= Douglas Harding =

British philosopher (1909–2007)

Douglas Edison Harding (12 February 1909 - 11 January 2007) was an English philosophical writer, mystic, spiritual teacher. He authored several books, including On Having No Head: Zen and the Rediscovery of the Obvious (1961), which presents practical methods aimed at helping readers directly experience non-duality and the concept of anattā (selflessness), rather than merely understanding them intellectually.

==Life and career==
Harding was born in Lowestoft in the county of Suffolk and raised in the Exclusive Brethren, a Christian sect. At age 21, he presented a ten-page document outlining his objections to the church’s teachings to its elders, after which he was formally excommunicated. After graduating from University College, University of London—supported by a scholarship he earned by placing first in the Royal Institute of British Architects’ intermediate exams—he worked as an architect in London and later in India. During World War II, while in India, Harding was commissioned as a Major in the British Army and served with the Royal Engineers.

=== Early work: The Hierarchy of Heaven and Earth ===

In the early 1940s, while working as an architect and engaging in personal philosophical inquiry, Douglas Harding began developing the ideas that would shape his first major work. Drawing on ten years of introspection and study, he sought to understand the nature of personal identity and perception.

In 1943, aged 34, after ten years of self-enquiry, study and writing, Harding had decided he was made of 'layers'. What he was depended on the range of the observer. As a result of his studies, Harding was convinced that he was human only at a certain range. Closer to, he saw himself as cellular, molecular, atomic. At very close range, therefore, he saw himself as almost nothing. It made sense to him therefore that at centre he was a mysterious 'nothingness'. In 1943, he looked back at himself and noticed that from his own point of view he was headless. He was looking not out of two eyes but a 'single eye', a boundless openness – an openness that was self-evidently aware, and was also full of the whole world. Here was direct experience of his central identity, his True Self. No longer did he have to rely on speculation.
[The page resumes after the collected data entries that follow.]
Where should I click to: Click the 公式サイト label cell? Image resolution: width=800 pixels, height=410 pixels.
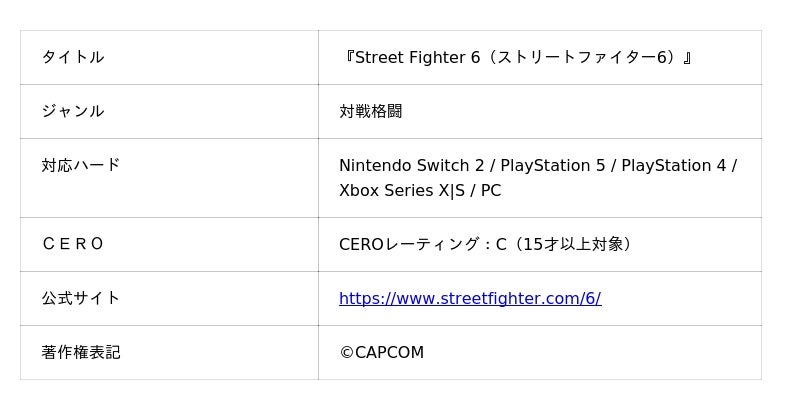coord(80,298)
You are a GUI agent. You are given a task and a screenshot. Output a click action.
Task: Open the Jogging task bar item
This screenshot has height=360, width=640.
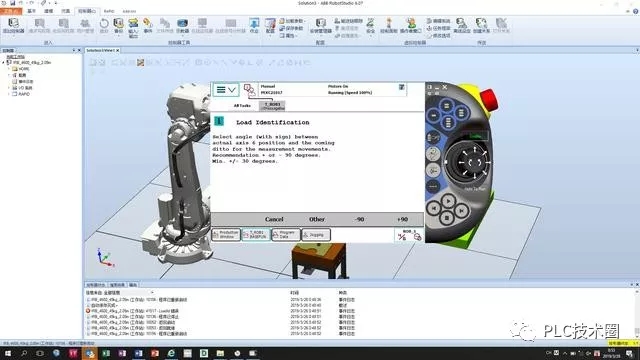(316, 235)
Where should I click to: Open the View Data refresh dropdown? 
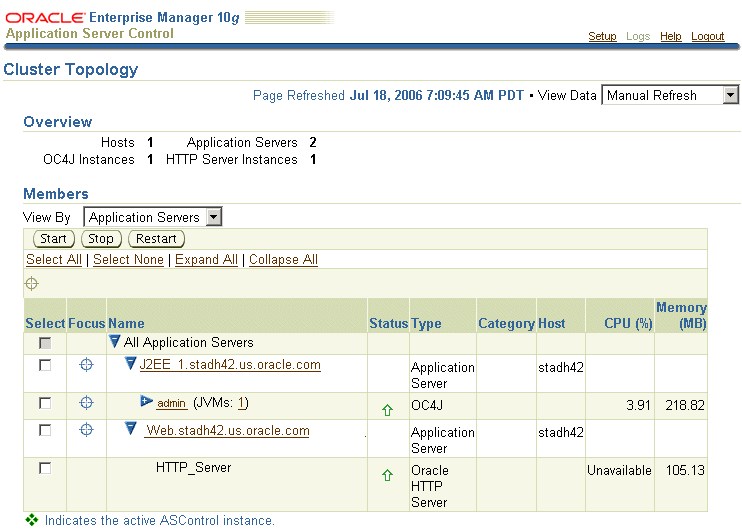tap(670, 95)
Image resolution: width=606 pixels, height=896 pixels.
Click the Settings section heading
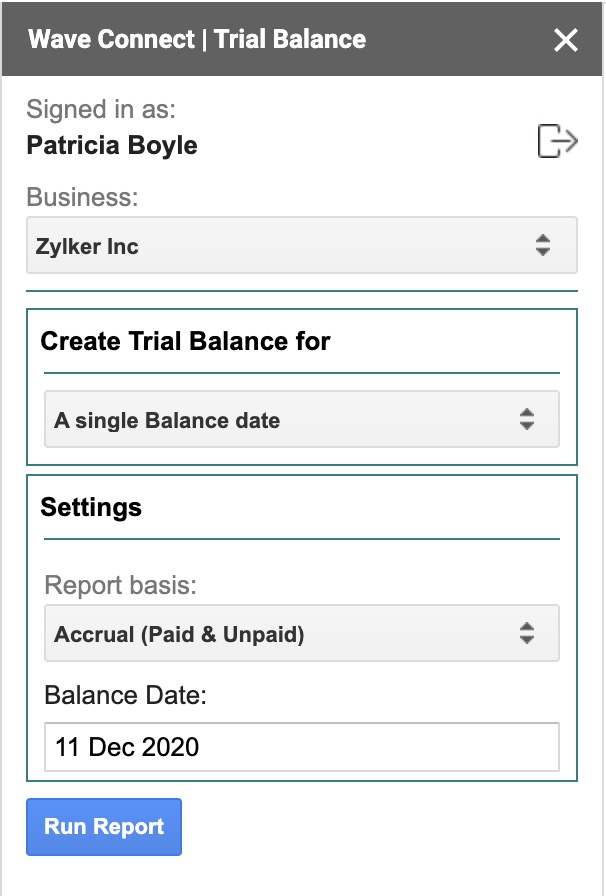[92, 507]
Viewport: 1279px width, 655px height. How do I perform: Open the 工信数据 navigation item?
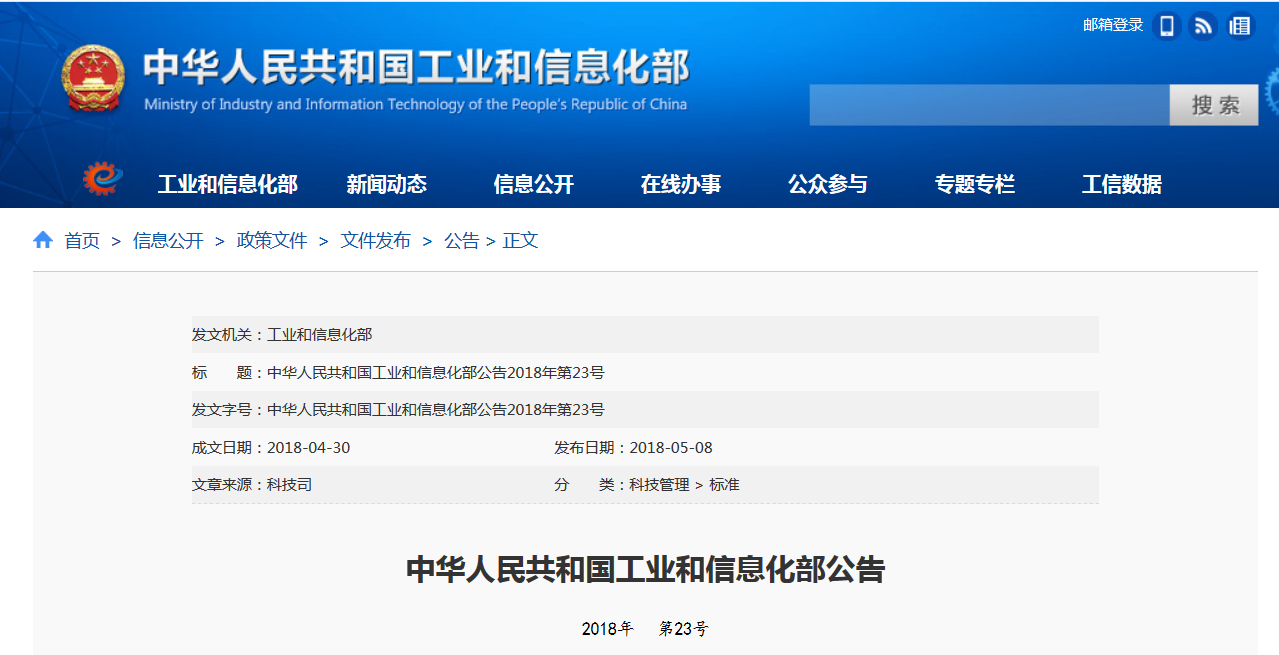click(1121, 184)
Following this he spent the next 8 years exploring the scientific, philosophical, psychological, and religious implications of his discovery, presented in his book The Hierarchy of Heaven and Earth, described by C. S. Lewis (who wrote the preface) as "a work of the highest genius". This book was published by Faber & Faber in 1952. After a period away from his professional work, Harding returned to practicing architecture.

=== "Headlessness" ===

Harding continued to write, but it was not until 1961 that he clearly shared the experience of "headlessness" in his most famous book, On Having No Head: Zen and the Rediscovery of the Obvious. He encouraged readers to reproduce his realization in order to experience non-duality (anattā), i.e. that there is no separate self inhabiting your consciousness and “experiencing your experience”. He found that his headless insight was illustrated in a very clear way by a "self portrait" he found in Ernst Mach's book From The Analysis of Sensations (1891). The drawing, titled "View from the Left Eye"", was described by Mach: "I lie upon my sofa. If I close my right eye, the picture represented in the accompanying cut is presented to my left eye. In a frame formed by the ridge of my eyebrow, by my nose, and by my moustache, appears a part of my body, so far as visible, with its environment.".
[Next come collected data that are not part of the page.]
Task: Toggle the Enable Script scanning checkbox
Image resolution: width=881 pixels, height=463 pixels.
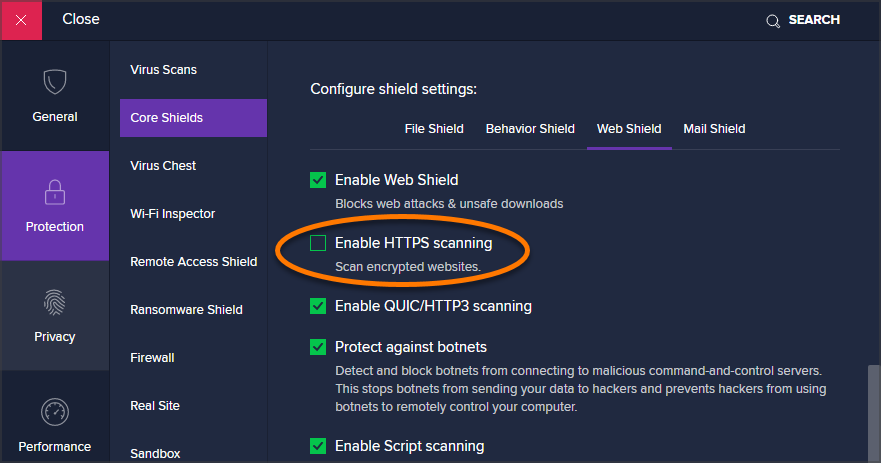Action: [318, 446]
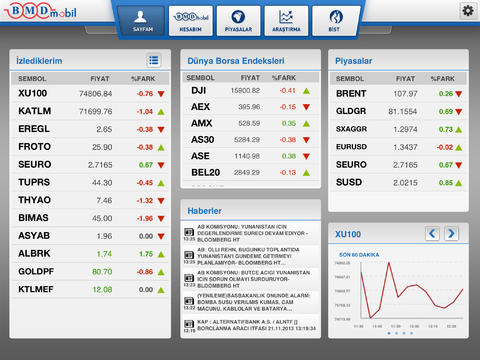Open the İzlediklerim list view icon
480x360 pixels.
click(x=154, y=60)
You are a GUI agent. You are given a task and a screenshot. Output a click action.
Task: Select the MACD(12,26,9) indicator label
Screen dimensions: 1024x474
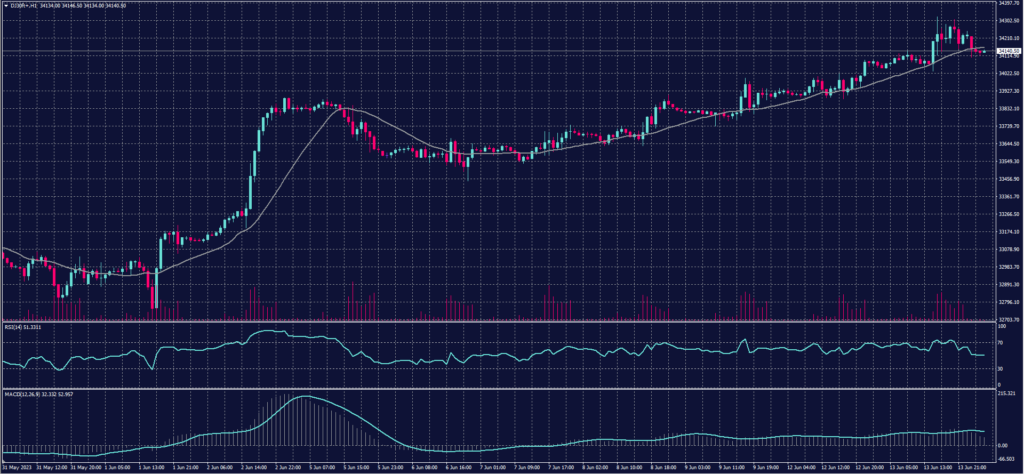pyautogui.click(x=27, y=392)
"View from the Left Eye" drawing by Ernst Mach

The drawing inspired Douglas Harding to notice his own “headlessness” in 1942.

Following this breakthrough, Harding gradually began sharing his approach to perception and self-awareness with a wider audience. In the late 1960s and early 1970s, he developed a series of practical exercises he called "experiments". He described these as a significant development in making the direct experience of one’s true nature—what he referred to as being both “No-thing and Everything”—accessible to others. Harding was emphatic that people tested out his claims for themselves - "you are the sole and final authority on you". He rejected the role of 'guru', always pointing others back to themselves. "Look for yourself". Harding said of this meditation, "While it lasts, this is an all-or-nothing (actually, an All-and- Nothing) meditation which can't be done badly."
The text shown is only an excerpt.